A Small Change for a Big Change
A new initiative has been launched in Wolverhampton to encourage people to donate money directly to local homeless charities, rather than giving it directly to someone begging on the city centre streets.
Recent research has found that only 19% people begging on the streets of the UK are actually homeless. The other 81% found to be begging were using profits made to buy drugs, alcohol or simply to fund their lifestyle.
The Alternative Giving scheme has been set up by the Wolverhampton BID Co Ltd. It aims to ensure that money goes direct to service providers/charities that help the homeless in Wolverhampton. By giving to the scheme, rather than directly to beggars, the public can then ensure their money is used as their good-will intended.
Under the scheme, from early October 2016 people will be able to make a donation in a number of collection boxes as identified on the city centre map that are being put in place in locations around the city centre.
The money collected will be distributed by Wolverhampton BID Co Ltd to our chosen 3 charities of which a 100% of all donations will go to help the homeless and vulnerable individuals in Wolverhampton.
The collection boxes have been manufactured by DIS a local Wolverhampton Company.
Cherry Shine BID Director said: Helping the homeless and vulnerable individuals by providing the right support is fundamental to this initiative by providing an easy way to donate directly to these worthy charities, ‘working with the right agencies we will be able to support a positive change in our city centre’.
Inspector Sarah Thomas-West West Midlands Police, said: “We work with the Wolverhampton BID to resolve issues around nuisance beggars in the city − carrying out operations and regular patrols.
“We want to help those people on the streets who have complex needs and struggle to access services – by directing them to benefits, housing, alcohol and substance abuse services or mental health support.“
But begging is an offence – and can intimidate members of the public – and those who ignore warnings will be arrested by officers and taken to court.”
City of Wolverhampton Council Homeless Strategy and External Services Manager, Anthony Walker, said: “We are fully behind this scheme which will support projects that work with vulnerable homeless people across the city.
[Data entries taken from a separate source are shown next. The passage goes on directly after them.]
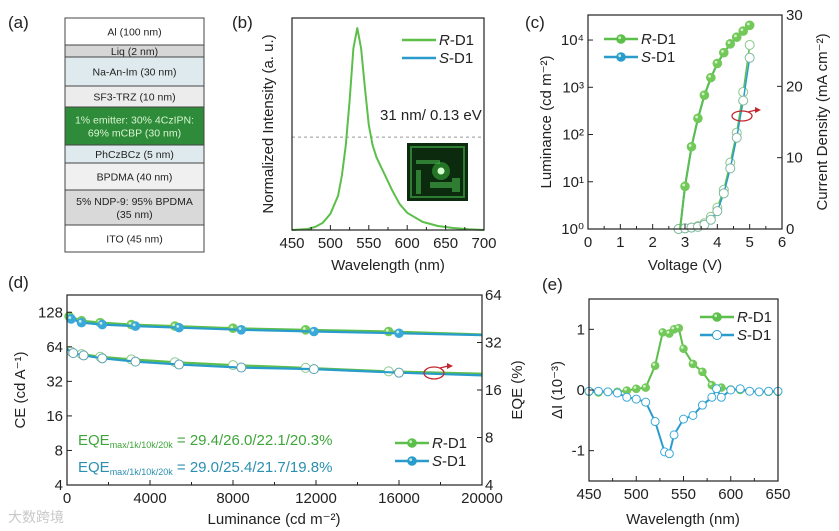  Describe the element at coordinates (573, 182) in the screenshot. I see `y-tick-label: 10¹` at that location.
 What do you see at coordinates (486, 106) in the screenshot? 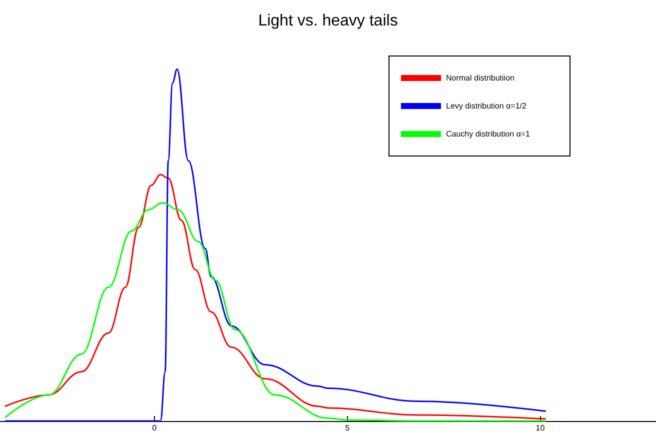
I see `legend-label: Levy distribution α=1/2` at bounding box center [486, 106].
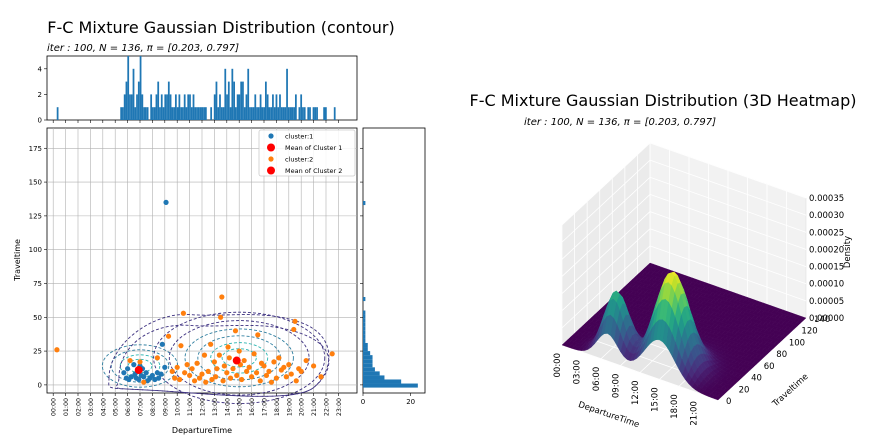  I want to click on surface-z-tick-label: 0.00035, so click(826, 199).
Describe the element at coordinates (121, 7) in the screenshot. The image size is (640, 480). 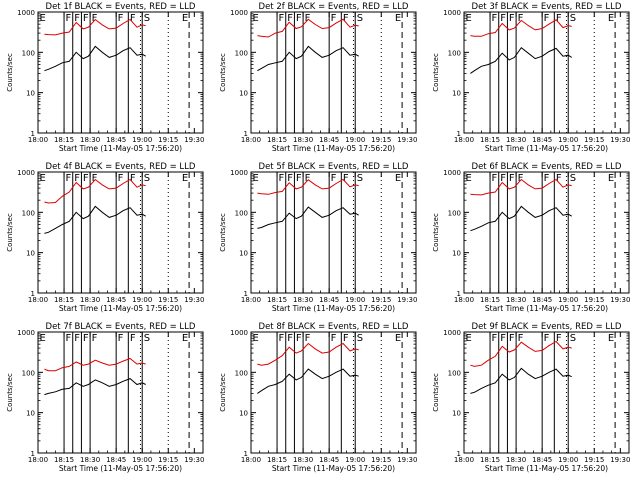
I see `chart-title: Det 1f BLACK = Events, RED = LLD` at that location.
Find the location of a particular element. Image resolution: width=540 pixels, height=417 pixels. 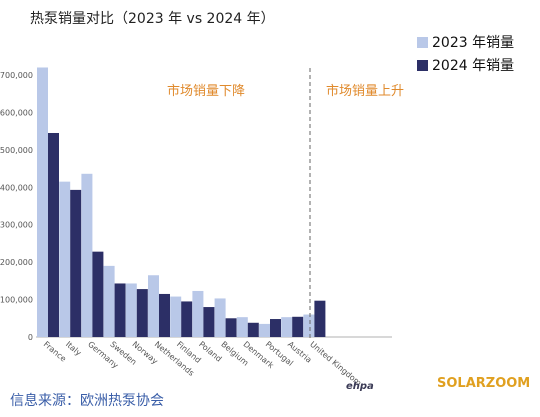

y-tick-label: 0 is located at coordinates (30, 338).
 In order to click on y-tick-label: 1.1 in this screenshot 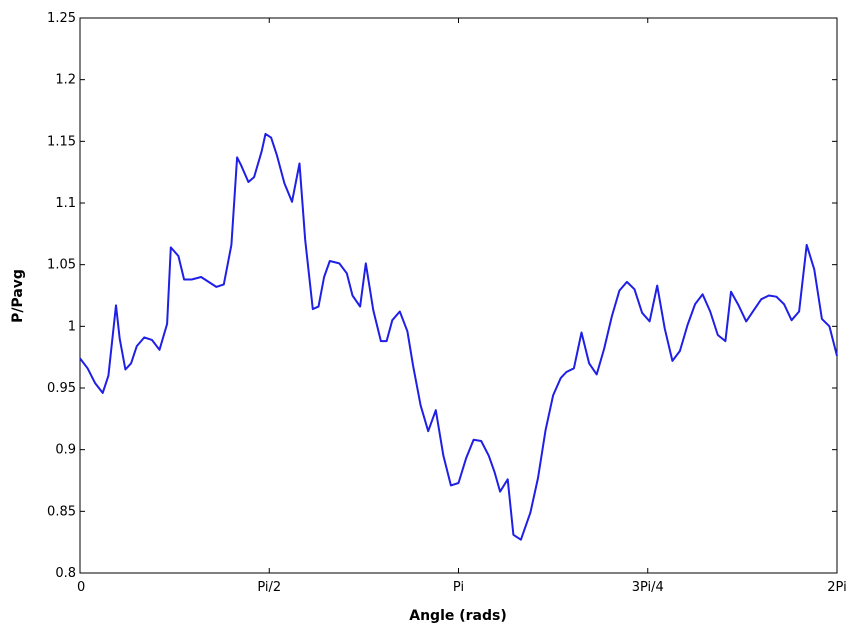, I will do `click(66, 204)`.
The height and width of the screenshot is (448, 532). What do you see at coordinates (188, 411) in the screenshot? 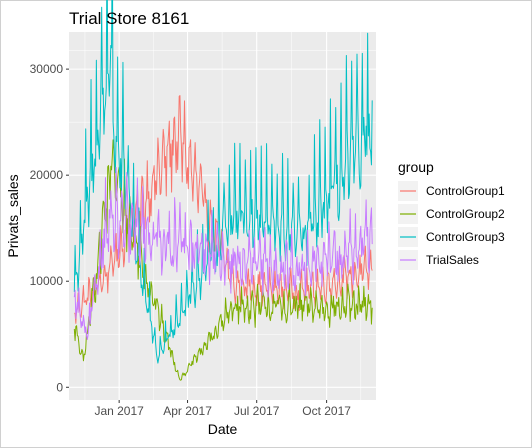
I see `x-tick-label: Apr 2017` at bounding box center [188, 411].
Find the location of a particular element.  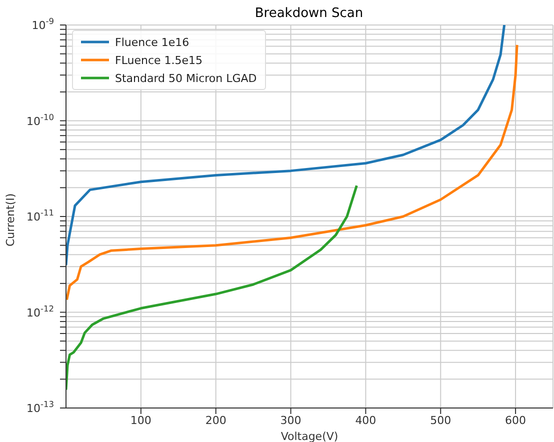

All money given by kind-hearted Wolverhampton residents and visitors will be spent on charitable work to help those in need improve their current circumstances by offering them accommodation, assistance and advice. The aim is to highlight the good work that can be done if spare change is donated directly to local charities working with vulnerable people. The best way to help people positively change their lives is by homeless organisations and the public working together.”
Sam Bailey, P3 Navigator, said: “The Wolverhampton Alternative Giving scheme will help support our work with rough sleepers in the city to secure the right accommodation at the right time, also working with the Homeless people that we work with everyday in Wolverhampton who are part of our community. The funds can be used to target where there is real need, it will show that the people of the city care about people who are struggling to cope. The funds raised will be used to finds lasting solutions to our vulnerable client group.”
“At the P3 Navigator, we want to support people who feel excluded from society, get them back on their feet, give them some hope, boost their self-esteem and confidence and eventually to become valued members of the community once again. We will continue to support them on their journey as they tackle the many challenges in life that come along.”
Service User, P3 Charity said “I had been rough sleeping for approx 1 yr, I had no self-esteem and no confidence; did not trust anyone really, I was at rock bottom the lowest I could ever be, often I thought of ending my life.
I would see the agencies on a walkabout and they would try and convince me to go into accommodation; they really tried to help me but I was not ready, one day I did, I was really low – the Navigator sorted a meeting at P3 the same day and since then I have been in their service –this has opened my life up to more options, I feel safe, I am treated with respect, they have given me hope something I did not have sleeping on the streets.
I can watch telly, relax and think about my future. I was living like a caveman on the streets, now I am living like a king.”
Fazia Bano – Chief Executive, St. George’s HUB said:
“St. George’s HUB is delighted to support the Alternative Giving Scheme. We know the people of Wolverhampton are very generous and this scheme offers the public an easy and practical way to make a real difference to the lives of the most vulnerable people of this City. By making a donation to Charities, every penny will be used to help the most vulnerable in this City.
People need a home, a future and hope, this is the heart of what we do at St. George’s HUB. We offer people the tools to help themselves.
St. George’s HUB has worked for over 40 years with Wolverhampton’s forgotten and invisible people. For each of our clients, who have often been written off, there lies a story. Bereavement, relationship breakdown or abuse, can lead down a road resulting in homelessness. We work to improve the health, skills and life chances of people giving them the best possible prospect of turning their lives around. By working together, the public and local Charities can stop people begging and make sure help reaches those most in need.”
Wolves captain Danny Batth said: “I was delighted to meet the representatives from Wolverhampton Bid Company and offer support for their new initiative to encourage funding to go to the people in the City who most need it.
“When I helped to sell the Big Issue with the regular seller in Wolverhampton City Centre before Christmas, it was a real eye opener to learn more about homeless people and their efforts to improve their lives.
“Hopefully the people of Wolverhampton will support Wolverhampton BID to try and ensure those people who are trying to get back on their feet get as much help and support as possible.”